In one of the desk’s cubbies is an envelope with pictures of Phantom; the Gordon Setter we got when my kids were still in grade school. I made the hours long drive north with my daughter from the Bay Area to a breeder in Middletown near the Clear Lake area.  At 8 weeks old I easily carried Phantom in one arm.  He grew into a big boy of 80 pounds and somehow shared a single bed with our son until Matthew went away to college at which point he roomed with Cora and I.  When he got to be 10 years old Phantom developed health problems and we had more than a few visits to the Emergency Vet Clinic.  Late one night when I was in a room down the hall my wife came out of our bedroom, “Paul, Phantom is looking for you. I think he’s dying.”  I came down the hall and Phantom came slowly out of the room.  We met in the middle of the hall and I sat on the floor.  Phantom laid next to me and in the next instant, was gone.  I remember I stroked his head and quietly said, “Oh Phantom.”  He was taken by animal control the next day. The officer helped me carry Phantom to the truck and then gave me a few moments.  I clipped some of Phantom’s hair and said goodbye.  I look through the envelope and find the plastic baggie with the black and tan locks and the tears well up.  There are other pictures of Phantom that bring me back from that night and bring back a smile.  The pug nosed puppy curled up on a bed of towels; the big boy "biting" at bubbles coming up from the pool jets; tearing into an over sized bone amidst a pile of Christmas wrapping.

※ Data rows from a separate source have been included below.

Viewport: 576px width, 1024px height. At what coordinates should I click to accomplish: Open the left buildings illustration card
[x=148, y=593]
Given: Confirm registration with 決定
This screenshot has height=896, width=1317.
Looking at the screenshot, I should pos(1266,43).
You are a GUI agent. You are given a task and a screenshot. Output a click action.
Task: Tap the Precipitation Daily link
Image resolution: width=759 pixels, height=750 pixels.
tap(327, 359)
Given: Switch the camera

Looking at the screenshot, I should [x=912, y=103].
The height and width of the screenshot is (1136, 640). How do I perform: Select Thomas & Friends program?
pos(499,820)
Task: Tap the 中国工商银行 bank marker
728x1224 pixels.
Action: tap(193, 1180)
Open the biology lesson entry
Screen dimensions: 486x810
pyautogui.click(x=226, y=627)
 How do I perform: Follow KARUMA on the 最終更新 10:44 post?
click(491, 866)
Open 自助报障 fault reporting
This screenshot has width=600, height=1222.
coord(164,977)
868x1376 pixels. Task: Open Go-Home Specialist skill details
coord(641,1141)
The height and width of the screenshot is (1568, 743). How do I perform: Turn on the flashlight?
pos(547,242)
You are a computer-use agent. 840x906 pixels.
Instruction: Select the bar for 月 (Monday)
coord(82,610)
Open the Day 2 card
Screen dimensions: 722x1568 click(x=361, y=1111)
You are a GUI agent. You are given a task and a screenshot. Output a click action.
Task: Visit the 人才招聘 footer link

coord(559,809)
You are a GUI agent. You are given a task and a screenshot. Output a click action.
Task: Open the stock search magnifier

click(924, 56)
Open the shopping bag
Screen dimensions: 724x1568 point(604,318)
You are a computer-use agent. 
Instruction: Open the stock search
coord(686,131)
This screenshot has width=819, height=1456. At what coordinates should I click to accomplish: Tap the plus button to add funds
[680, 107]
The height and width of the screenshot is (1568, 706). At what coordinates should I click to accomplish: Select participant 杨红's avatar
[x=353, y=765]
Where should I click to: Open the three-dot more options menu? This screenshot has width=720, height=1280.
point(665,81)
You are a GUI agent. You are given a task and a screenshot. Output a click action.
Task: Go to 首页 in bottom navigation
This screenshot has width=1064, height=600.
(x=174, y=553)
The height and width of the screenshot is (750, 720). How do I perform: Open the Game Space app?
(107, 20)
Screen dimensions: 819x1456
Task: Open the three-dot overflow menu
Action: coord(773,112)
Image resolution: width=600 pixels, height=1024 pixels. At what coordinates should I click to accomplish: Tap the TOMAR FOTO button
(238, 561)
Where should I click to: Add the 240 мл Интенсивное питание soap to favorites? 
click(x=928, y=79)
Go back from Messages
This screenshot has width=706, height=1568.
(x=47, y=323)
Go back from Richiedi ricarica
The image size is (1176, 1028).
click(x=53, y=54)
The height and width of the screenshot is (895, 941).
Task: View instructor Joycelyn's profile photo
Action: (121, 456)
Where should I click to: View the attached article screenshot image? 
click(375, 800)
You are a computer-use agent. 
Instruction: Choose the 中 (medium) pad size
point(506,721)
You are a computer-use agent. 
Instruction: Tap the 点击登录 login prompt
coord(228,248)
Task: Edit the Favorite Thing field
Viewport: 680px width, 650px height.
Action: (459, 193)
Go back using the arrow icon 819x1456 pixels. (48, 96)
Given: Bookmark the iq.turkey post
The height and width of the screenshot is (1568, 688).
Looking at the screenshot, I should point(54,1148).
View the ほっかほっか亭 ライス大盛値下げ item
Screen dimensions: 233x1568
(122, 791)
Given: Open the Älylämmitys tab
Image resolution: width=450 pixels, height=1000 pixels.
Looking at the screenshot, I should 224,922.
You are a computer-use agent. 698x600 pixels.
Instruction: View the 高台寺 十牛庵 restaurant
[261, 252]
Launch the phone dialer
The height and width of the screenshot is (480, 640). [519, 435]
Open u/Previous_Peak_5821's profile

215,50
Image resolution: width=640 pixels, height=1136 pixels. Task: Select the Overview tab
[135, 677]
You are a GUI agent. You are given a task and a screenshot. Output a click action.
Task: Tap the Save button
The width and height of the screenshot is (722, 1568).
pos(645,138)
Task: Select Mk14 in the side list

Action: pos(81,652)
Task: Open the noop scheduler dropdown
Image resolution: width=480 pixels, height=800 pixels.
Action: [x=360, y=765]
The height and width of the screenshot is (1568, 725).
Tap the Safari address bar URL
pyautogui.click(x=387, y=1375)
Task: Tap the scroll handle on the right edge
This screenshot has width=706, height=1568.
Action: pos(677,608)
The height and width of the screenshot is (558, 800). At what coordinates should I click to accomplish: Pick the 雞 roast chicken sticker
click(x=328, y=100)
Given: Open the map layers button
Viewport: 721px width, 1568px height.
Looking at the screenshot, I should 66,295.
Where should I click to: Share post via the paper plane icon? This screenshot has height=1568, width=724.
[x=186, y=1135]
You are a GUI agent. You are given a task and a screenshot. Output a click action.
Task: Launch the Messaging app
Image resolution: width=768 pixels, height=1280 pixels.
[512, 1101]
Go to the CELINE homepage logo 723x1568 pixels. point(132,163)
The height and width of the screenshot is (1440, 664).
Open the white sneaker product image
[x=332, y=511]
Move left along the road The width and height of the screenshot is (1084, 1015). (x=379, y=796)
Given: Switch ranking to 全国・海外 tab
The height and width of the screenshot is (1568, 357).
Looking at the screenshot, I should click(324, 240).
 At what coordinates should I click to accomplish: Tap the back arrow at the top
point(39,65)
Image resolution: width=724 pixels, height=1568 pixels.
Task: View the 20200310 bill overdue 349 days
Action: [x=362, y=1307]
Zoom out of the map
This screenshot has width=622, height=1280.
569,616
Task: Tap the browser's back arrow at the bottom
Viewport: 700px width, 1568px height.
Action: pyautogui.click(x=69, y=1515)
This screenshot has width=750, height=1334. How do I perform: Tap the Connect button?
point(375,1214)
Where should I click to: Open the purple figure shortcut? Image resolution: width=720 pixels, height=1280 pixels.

A stack of running logs is tucked away under the cubbies.  They date back to 2000; I was 47, my kids still in high school.  I thumb through the pages of the oldest log.  Reading the entries I see a runner; but he doesn’t resemble me; at least not as I am now.  Mileages of 16, 18 and 20 miles.  Training paces hovering around 7 minutes per mile and very few mentions of injuries.  Boy, are those days long gone. 

There’s a Garmin Forerunner; a GPS device that captures mileage, elapsed time and pace.  It was an award from the American Diabetes Association for raising 3000 dollars.  I probably used it once or twice before tossing it on the desk as you might a piece of junk mail.  When it comes to running I’m old school; don’t need that crap. 

Sports memorabilia is scattered throughout different drawers.  A photo of Sandy Koufax mailed to me with a Pittsburgh postmark.  From the looks of the faded handwriting it looks like Koufax addressed it himself.  Something to pass the time between games with the Pirates I suppose.  A ticket stub from the 1994 NFC Championship Game.  I went to that game with my son and my friend Rick.  At our tailgate we feasted on Dungeness crab and grilled steak before the 49ers feasted on the Cowboys 38 - 28.  A few years later Rick drifted from my life and I often wonder what became of him.  I thought about him during the recession when I was certain that he’d hit hard times.  He was a salesman by trade; selling home improvements.  The downturn sucked the juice right out of that market.  In the bottom of one drawer is a 49er yearbook with a young Joe Montana on the cover; mid-eighties.  In the back of another drawer is a baseball autographed by the 1962 Giants.  At a game that year I’d harangued my parents endlessly for a souvenir and when they gave in I chose the ball.  Good choice; those are real signatures and not laser reproductions.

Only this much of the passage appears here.